Algerian detainee’s plea fails
For the second time within the past year, the D.C. Circuit Court on Thursday refused to reconsider one of its broadest rulings against judges’ power to control how or when the government moves detainees out of the U.S. military prison at Guantanamo Bay, Cuba. It did so this time without any noted dissent (see the order), thus rejecting a plea by an Algerian national, Ahmed Belbacha, who fears torture or even death if he is transferred back to his homeland. The Circuit Court has yet to rule directly on a government plea to deny any legal relief to Belbacha by dismissing his case.
Technically, the Circuit Court’s new order did not resolve in a final way the case in which Belbacha is personally involved (Copeman, et al., v. Belbacha, Circuit docket 08-5350). But Belbacha’s lawyers had urged the Circuit Court to use his case as a vehicle to reexamine its decision in April of last year in the case of Kiyemba v. Obama (05-5487), the one in which a Circuit Court panel had ruled that federal judges have no authority to block the transfer of any detainee out of Guantanamo. That decision (informally known as “Kiyemba II”) was denied en banc review last July by the Circuit Court (three judges dissented), and then was denied review by the Supreme Court on March 22, and nothing has happened directly in the case since then.
Belbacha’s counsel had argued that, since all panels of the Circuit Court were bound by the Kiyemba II ruling curbing judges’ power over transfers (unless that were reconsidered by the en banc Court), his chances of being protected against an involuntary transfer to Algeria were remote, at best. In U.S. District Court, Belbacha had previously won an order barring his transfer, and the government had then appealed that to the D.C. Circuit (in docket 08-5350). In the meantime, a different federal District judge lifted that order on the basis of the Circuit Court decision in Kiyemba II.
While the Circuit Court has not yet scheduled an oral argument in the Belbacha case itself, the Justice Department has urged the panel to dismiss that case entirely, on the theory that it no longer presents a live controversy since the no-transfer order previously at issue has now been dissolved. The Circuit Court may rule on that dismissal motion shortly; if it grants it, Belbacha is left with only one, unpromising option — pursuing a new appeal of his own to challenge the judge’s lifting of the order that had barred his transfer.

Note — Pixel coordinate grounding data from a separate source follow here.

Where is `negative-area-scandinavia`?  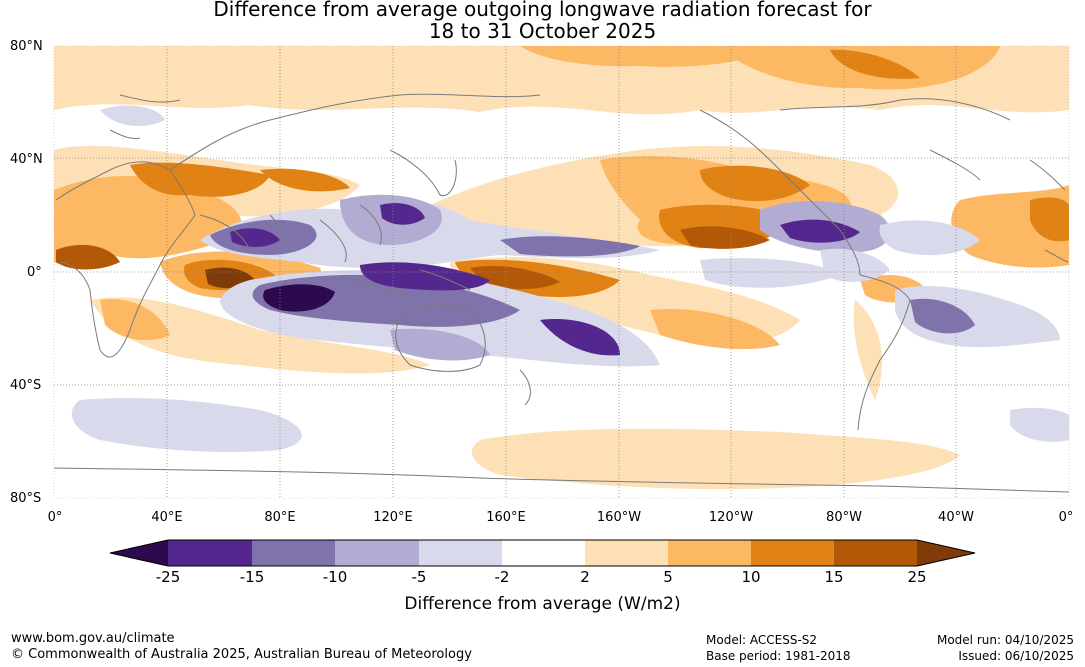
negative-area-scandinavia is located at coordinates (132, 116).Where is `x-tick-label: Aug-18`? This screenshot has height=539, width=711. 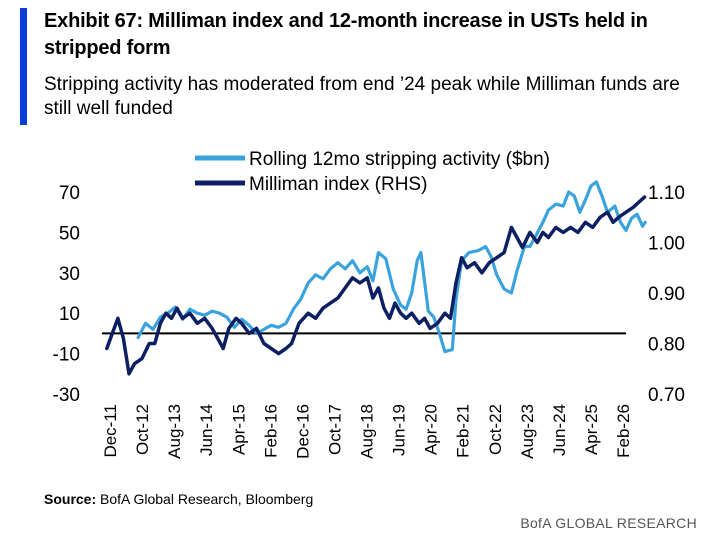
x-tick-label: Aug-18 is located at coordinates (368, 432). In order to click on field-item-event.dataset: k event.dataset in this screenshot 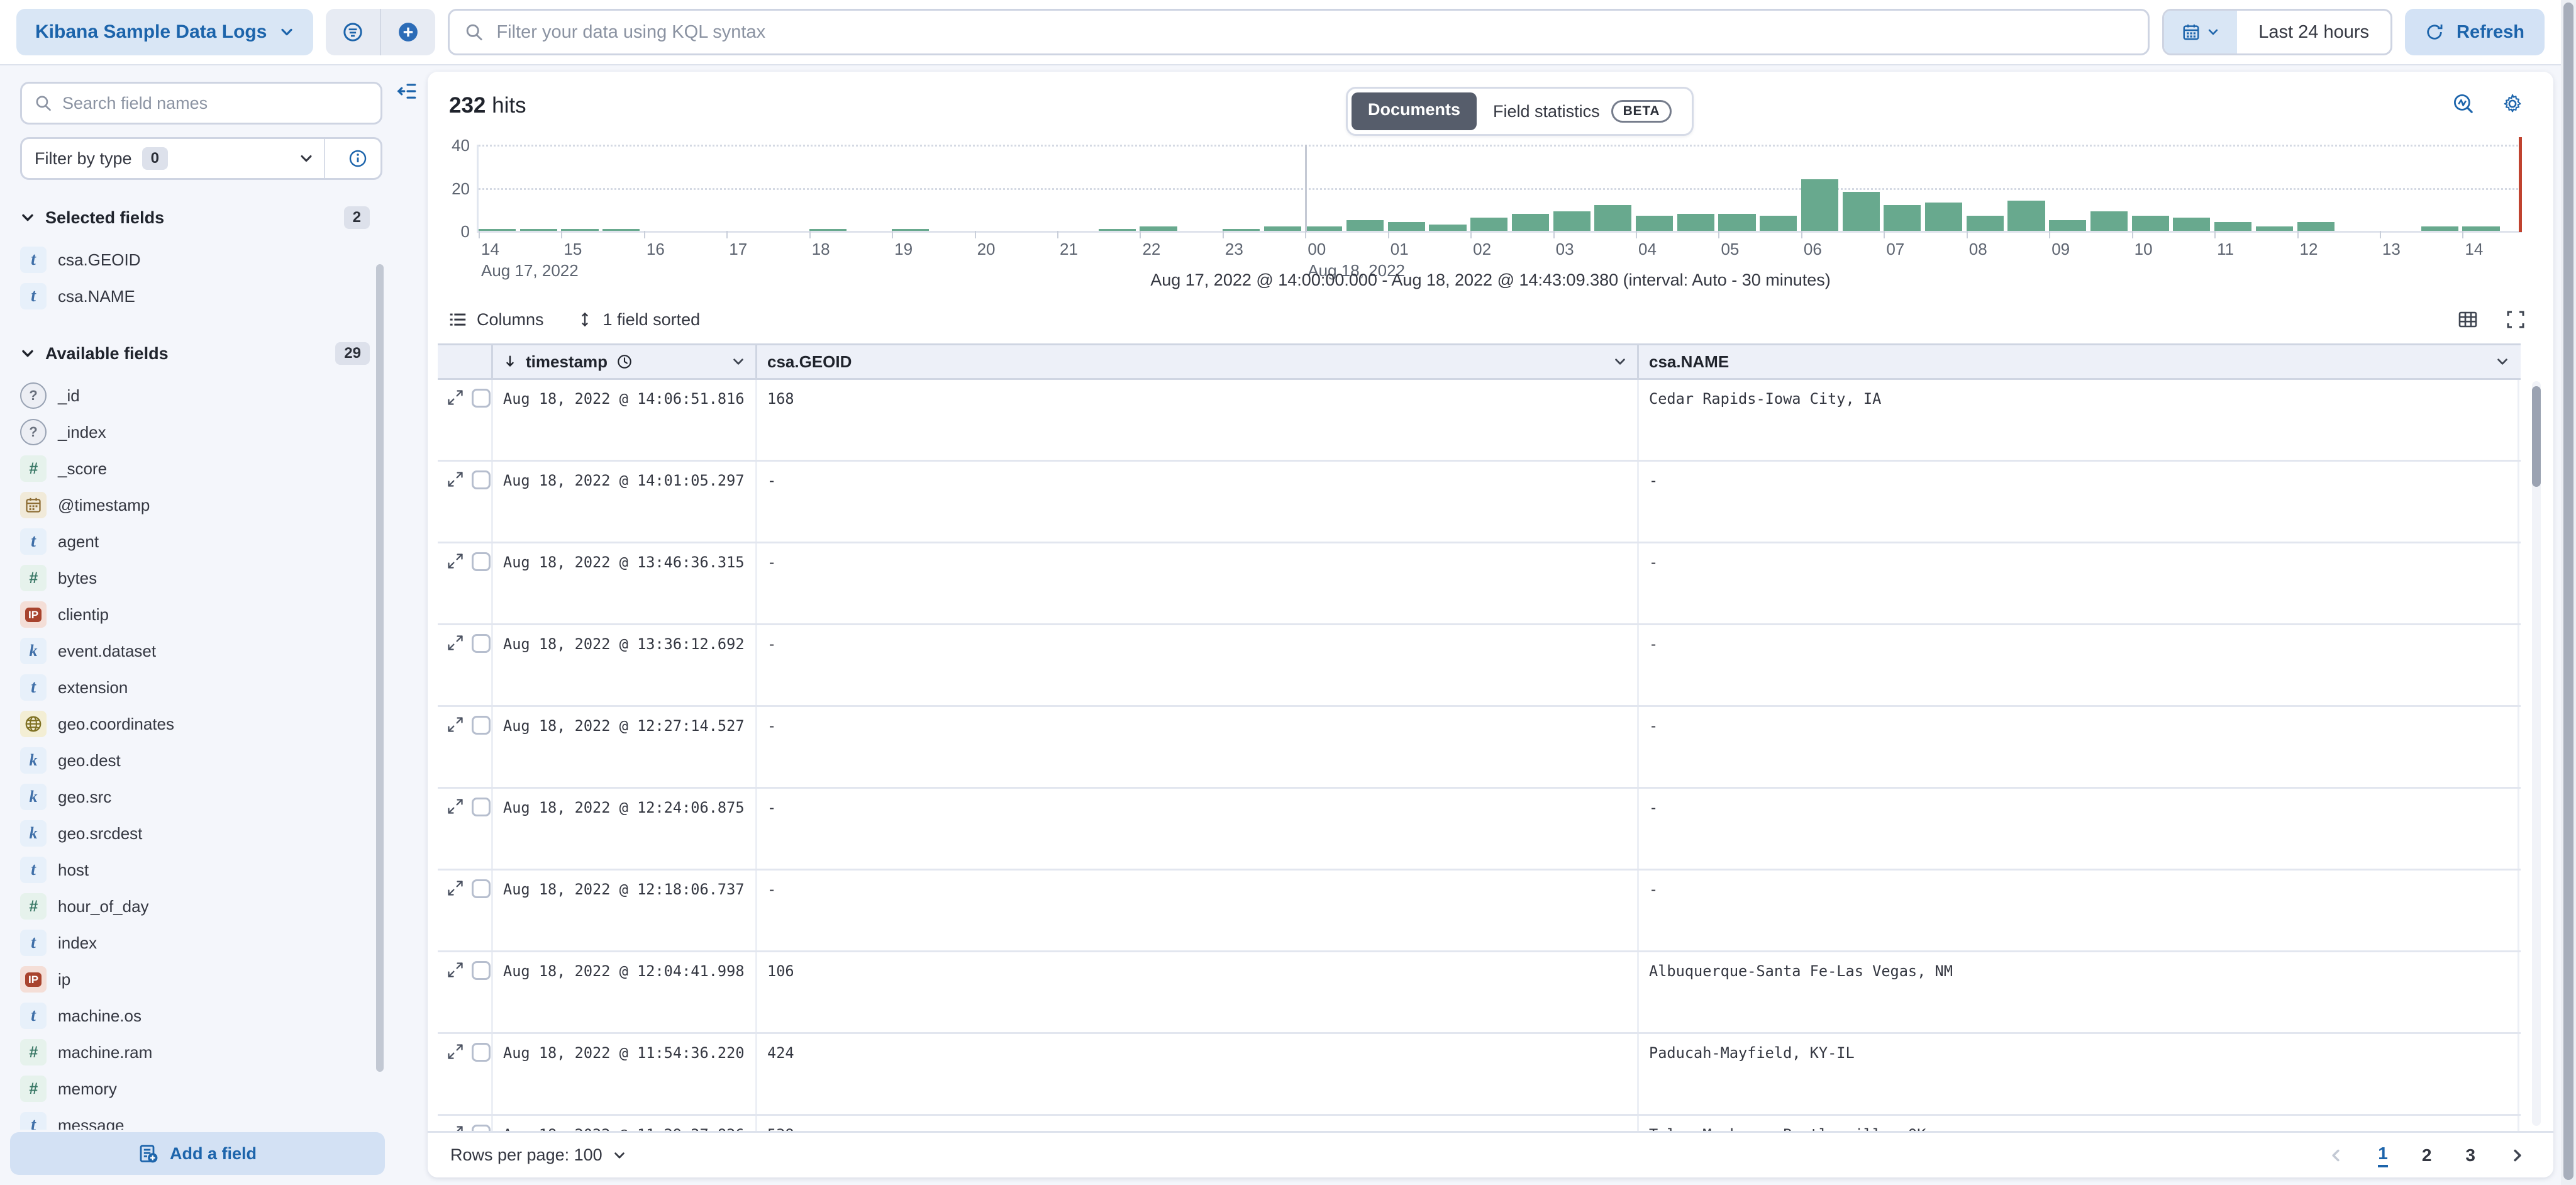, I will do `click(195, 651)`.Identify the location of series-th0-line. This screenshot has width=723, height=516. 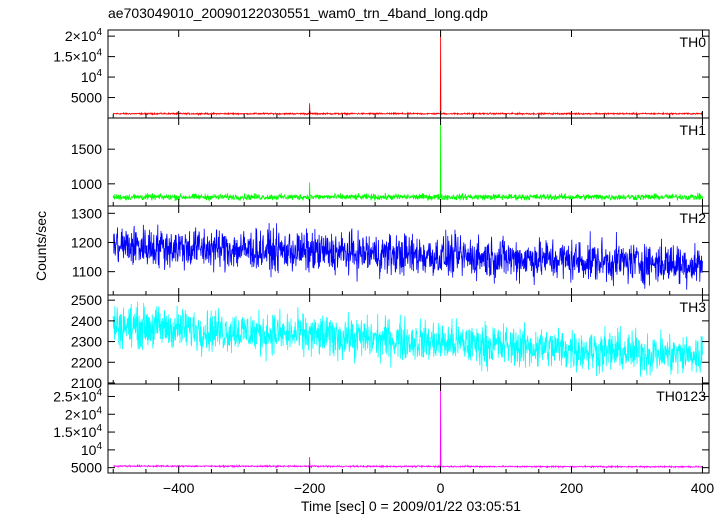
(408, 74).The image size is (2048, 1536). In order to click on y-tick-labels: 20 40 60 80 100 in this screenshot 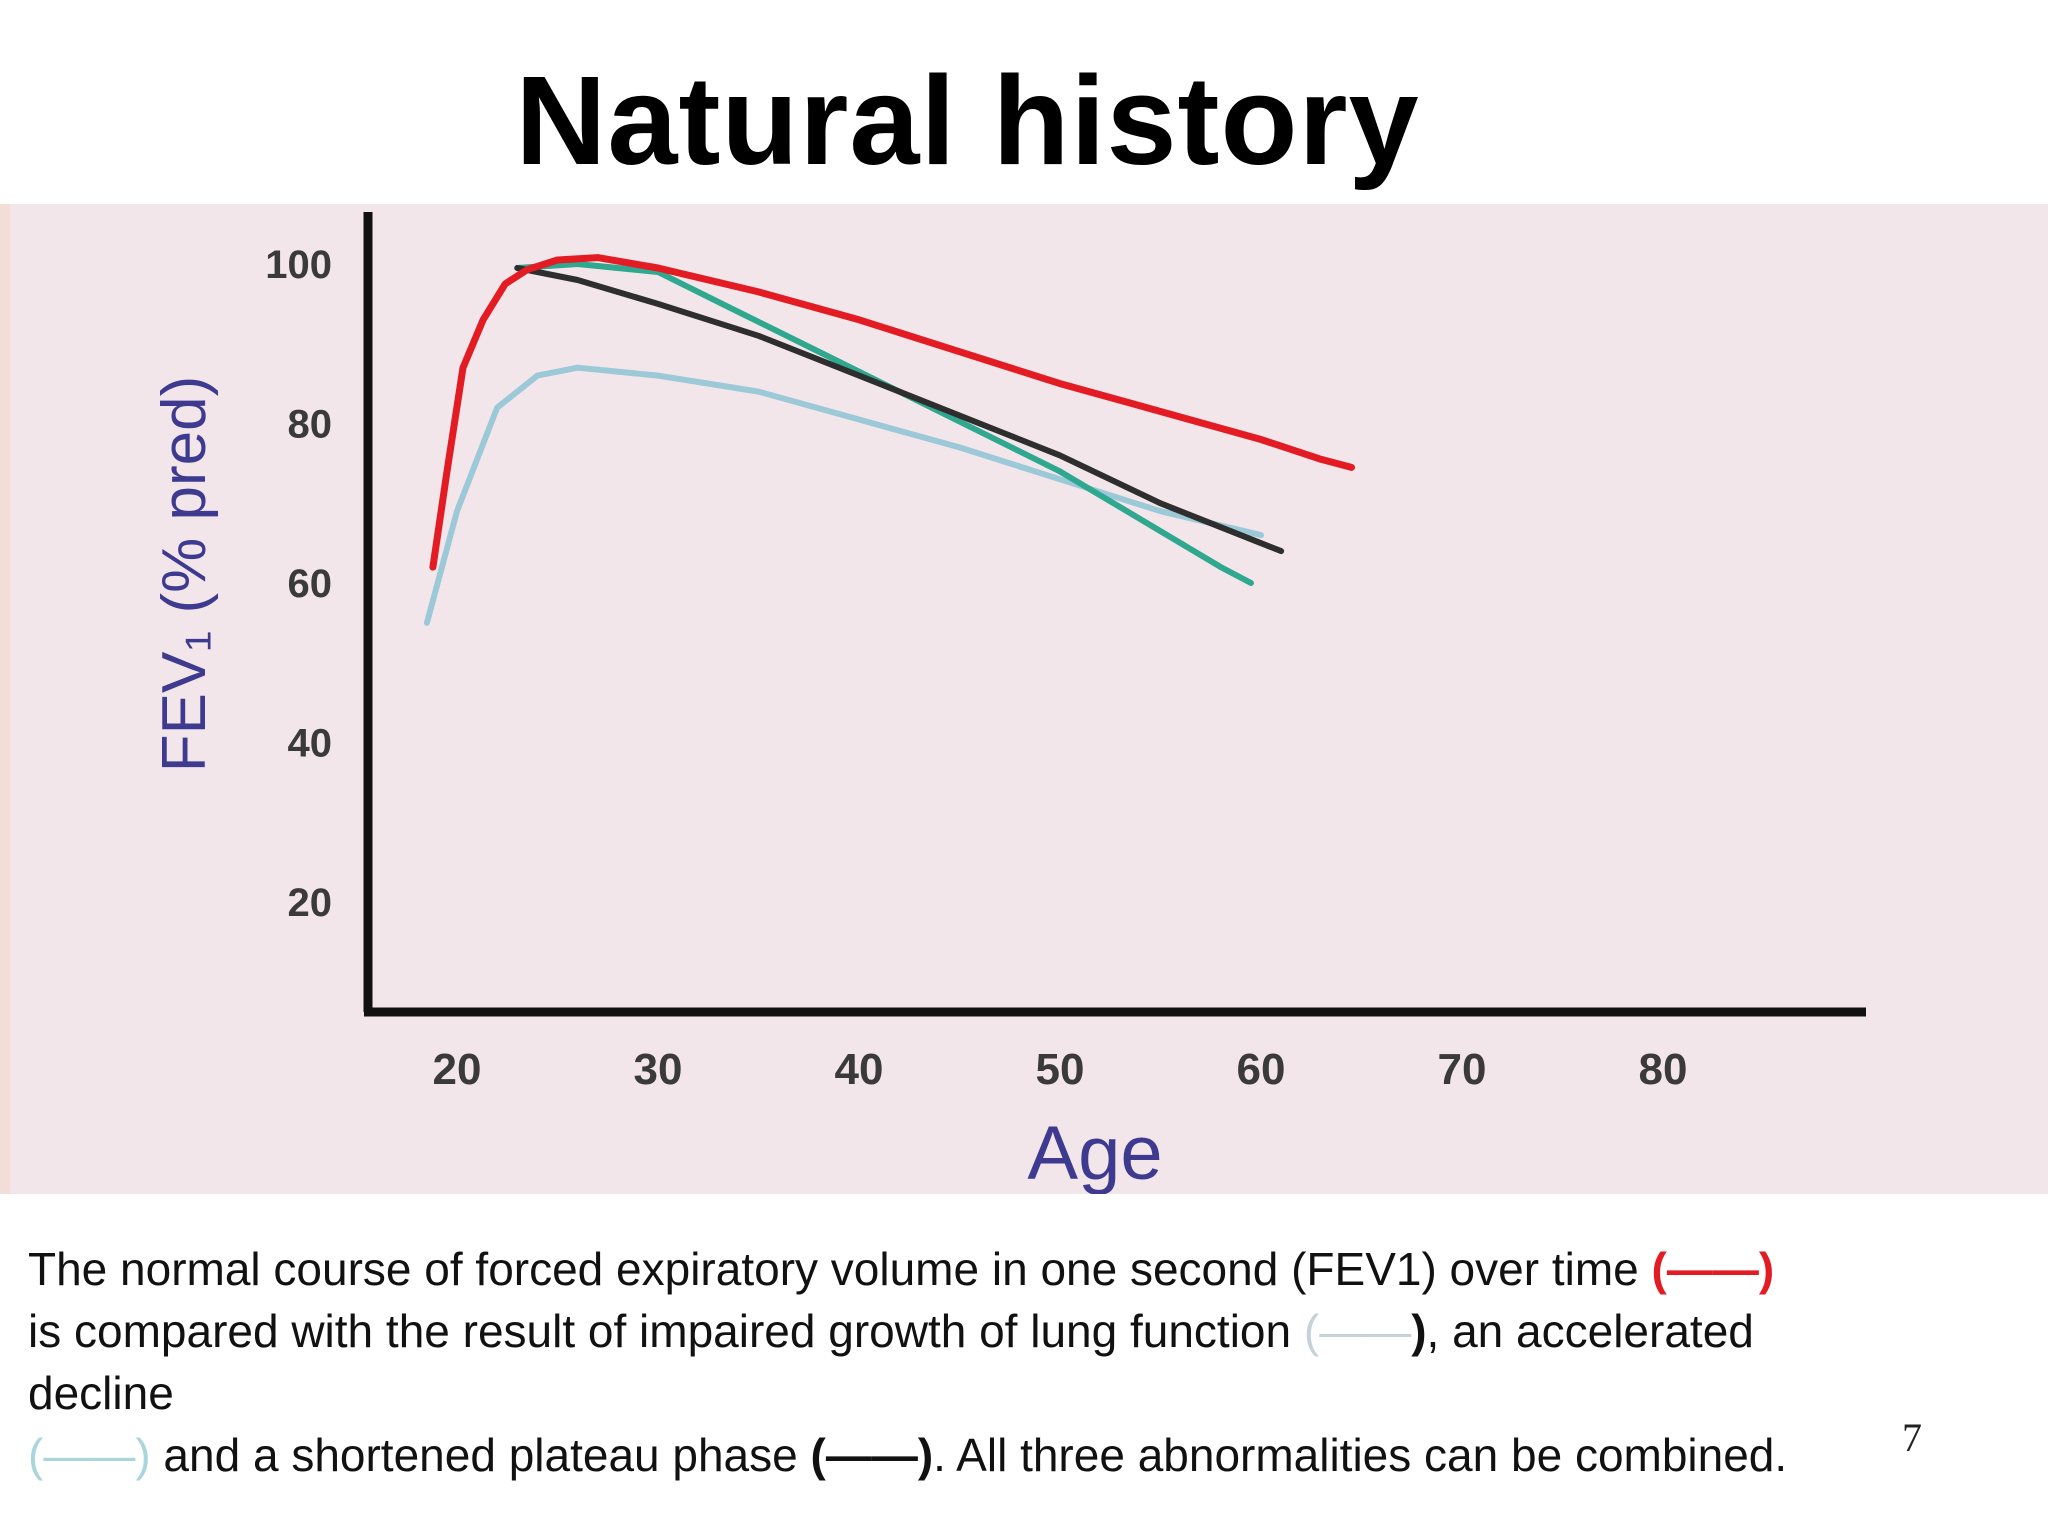, I will do `click(298, 584)`.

In any such appeal, the Circuit Court would still be bound by Kiyemba II, meaning that Belbacha’s fate may now be, as a practical matter, entirely up to the Justice Department, the Pentagon and the State Department. Those agencies have said that it is the government’s policy not to transfer a detainee to a country where it is more likely than not that he would undergo torture or death.
The Thursday order refusing to put Belbacha’s case before the full Circuit Court for a reconsideration of “Kiyemba II” was the latest in a string of victories for the Justice Department, and defeats for the detainees, in the Circuit Court. It has now been almost two full years since the Supreme Court, in Boumediene v. Bush, ruled that detainees at Guantanamo have a constitutional right to contest their continued confinement. But, in a variety of rulings since then, the D.C. Circuit Court has interpreted the Boumediene decision in ways that significantly narrow its potential as a legal remedy for Guantanamo imprisonment. The practical effect has been to diminish sharply the judicial oversight of the Executive Branch’s handling of detention policy. That has been a basic goal of both the Bush Administration and Obama Administration in cases before all federal courts.
Whether the Supreme Court can now be drawn back into a role of oversight depends upon whether detainees’ counsel now decide to challenge the Circuit Court’s trend against judicial authority in this area of law, and whether the Justices would be willing to return to the fray. Four times before, the Supreme Court has overturned Circuit Court rulings against detainees’ claims.
(EXPLANATORY NOTE: The Circuit Court decision in Kiyemba II is broader, in limiting judges’ power over detainees, than an earlier ruling in a case of the same name, known as “Kiyemba I,” in which the Circuit Court barred federal judges from ordering the transfer of any Guantanamo detainee to live even temporarily within the United States. A different Circuit Court panel last Friday refused to reconsider the Kiyemba I decision [08-5424], but lawyers in that case still have the option of seeking en banc review. The Supreme Court had agreed to review the Kiyemba I decision this Term, but then sent it back to the Circuit Court after the underlying facts changed for the five Chinese Muslim detainees involved in the case. The Circuit Court panel then reinstated its earlier decision barring transfers to the U.S.)